Continue chaining together the actions of your new routines so that they flow together, and pretty soon, no one is complaining, and your new training is routine.

Third, slowly withdraw the need for the reminders.

One of the key ingredients of effective training in a routine or habit is that eventually, you shouldn’t need reminders of what to do next. While not everyone will be able to do without a physical reminder of the routines (ie a visual checklist), most neurotypical kids will be able to self-regulate and self-motivate after some time. And you shouldn’t need to verbally remind them about the next steps.

Fourth, let natural consequences help guide the training.

Training does not need to be harsh or have extra correction when things go off the rails. If you’ve set up your routines and goals to feel like they are natural extensions of each other, then the natural consequences of skipping a step, not starting, or rushing through it will help correct all on their own.

In our above example, training a young child in a new bedtime routine has a natural consequence reinforced throughout. If they don’t get their pajamas on in a timely fashion, there’s no time for the story. If the toys aren’t cleaned up quickly, there’s no time for the story. It naturally corrects the child, without the parent having to come up with “threats” or manipulate the situation.

Training can happen for every goal.

You can create a routine to train yourself and your kids for any and every goal you might think of. Whether its a physical goal of fitness or health, a social goal of relationship skills or etiquette, an academic goal for homework or studying, or whatever else you might have in mind, you can apply the same techniques.

Training requires only a few things: a goal, a tool to help you start, a reward — and someone to train you.

Training doesn’t work without accountability.

How to hold someone accountable, healthily

Accountability goes hand in hand with responsibility, but there’s a difference. Responsibility is about roles and tasks. Accountability is about results.

Holding someone responsible means that you assign the job to them. Holding someone accountable means you assign the credit — or blame — to them.

In practical terms, they are often used interchangeably. After all, if you’ve assigned a chore to one of your kids, they’re responsible for the chore. And you’ll hold them accountable for the chore’s completion, whether it was done well, done poorly, or done at all.

We can train our children to be responsible and accountable, without making it personal.

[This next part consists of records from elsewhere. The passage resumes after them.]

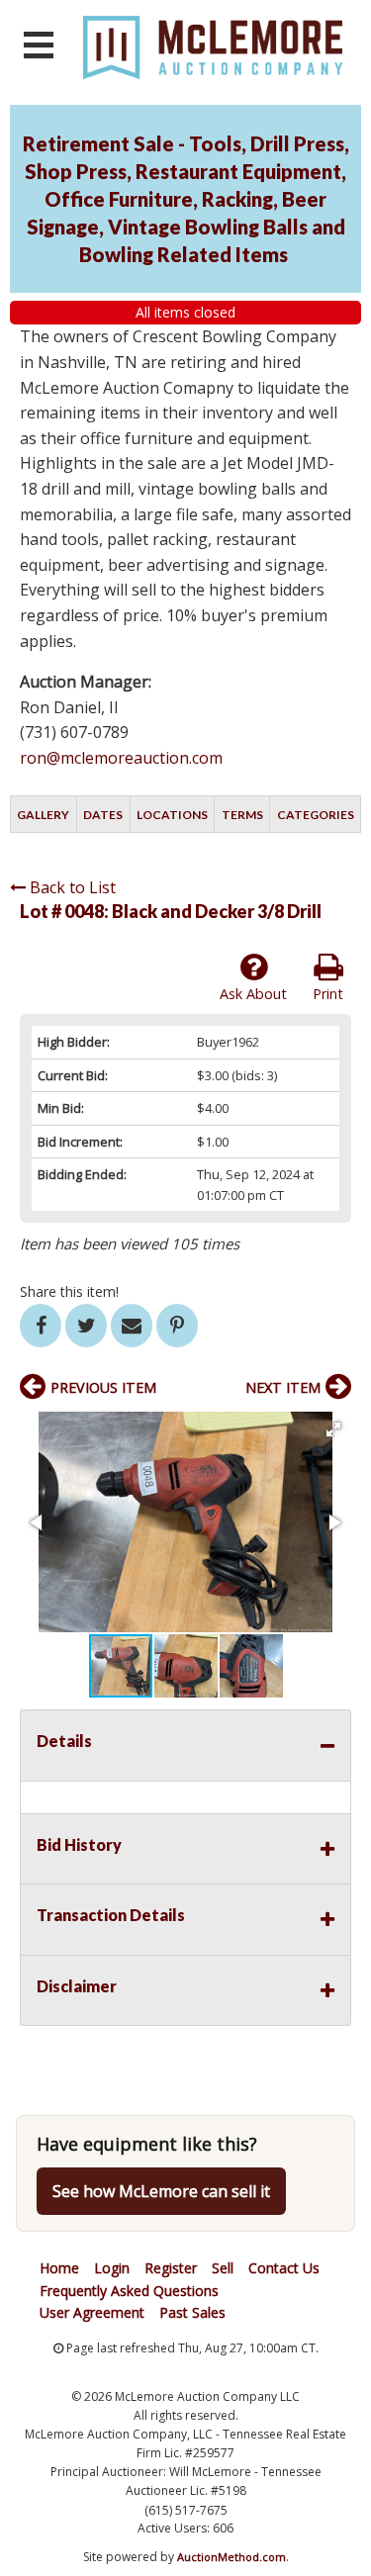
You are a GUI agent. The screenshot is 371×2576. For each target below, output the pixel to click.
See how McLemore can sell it (161, 2191)
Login (112, 2267)
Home (59, 2267)
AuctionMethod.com (231, 2556)
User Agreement (92, 2312)
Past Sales (192, 2312)
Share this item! (69, 1291)
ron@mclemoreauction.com (121, 758)
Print (328, 993)
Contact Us (284, 2267)
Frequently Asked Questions (129, 2290)
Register (170, 2267)
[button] (333, 1429)
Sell (222, 2267)
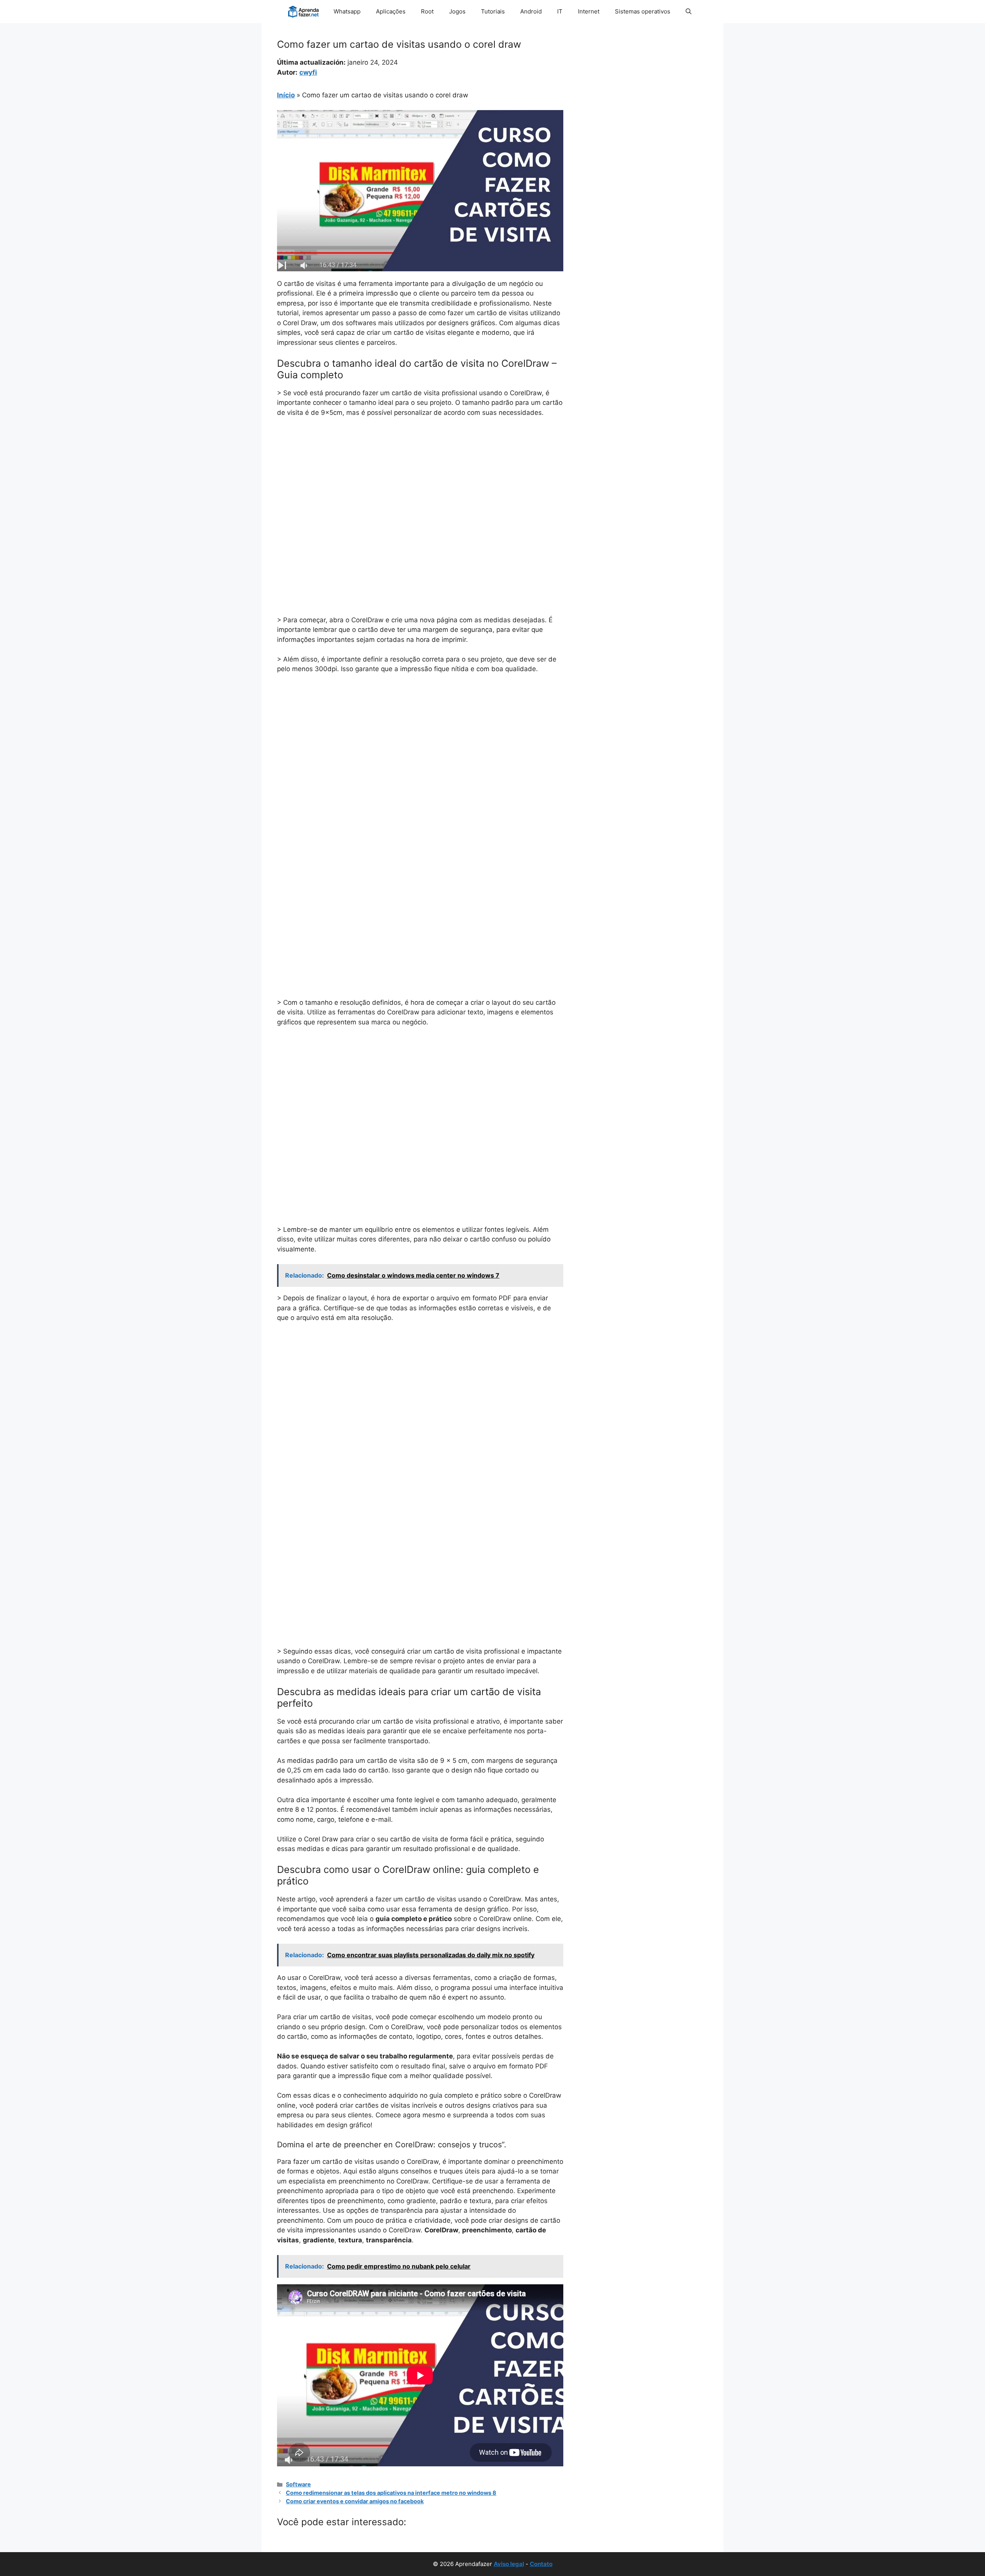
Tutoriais (493, 11)
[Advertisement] (420, 481)
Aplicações (391, 11)
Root (427, 11)
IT (560, 11)
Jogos (457, 11)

By focusing on the job and the results, and not the character of the person, we can hold our children accountable for their actions. And this gives them room to grow and become accountable and responsible — which is the whole point of training!

So instead of calling someone “bad” or “naughty”, I always ask my children about their choices. And I point out to them that they can and have made better choices.

Teaching and training is about choices.

When we deliberately teach our children, we’re teaching them that they have a choice, and how to make decisions.

When we decisively train our children, we’re helping them to consistently make good choices.

And that’s why you need to train your children. So they can make better choices every time.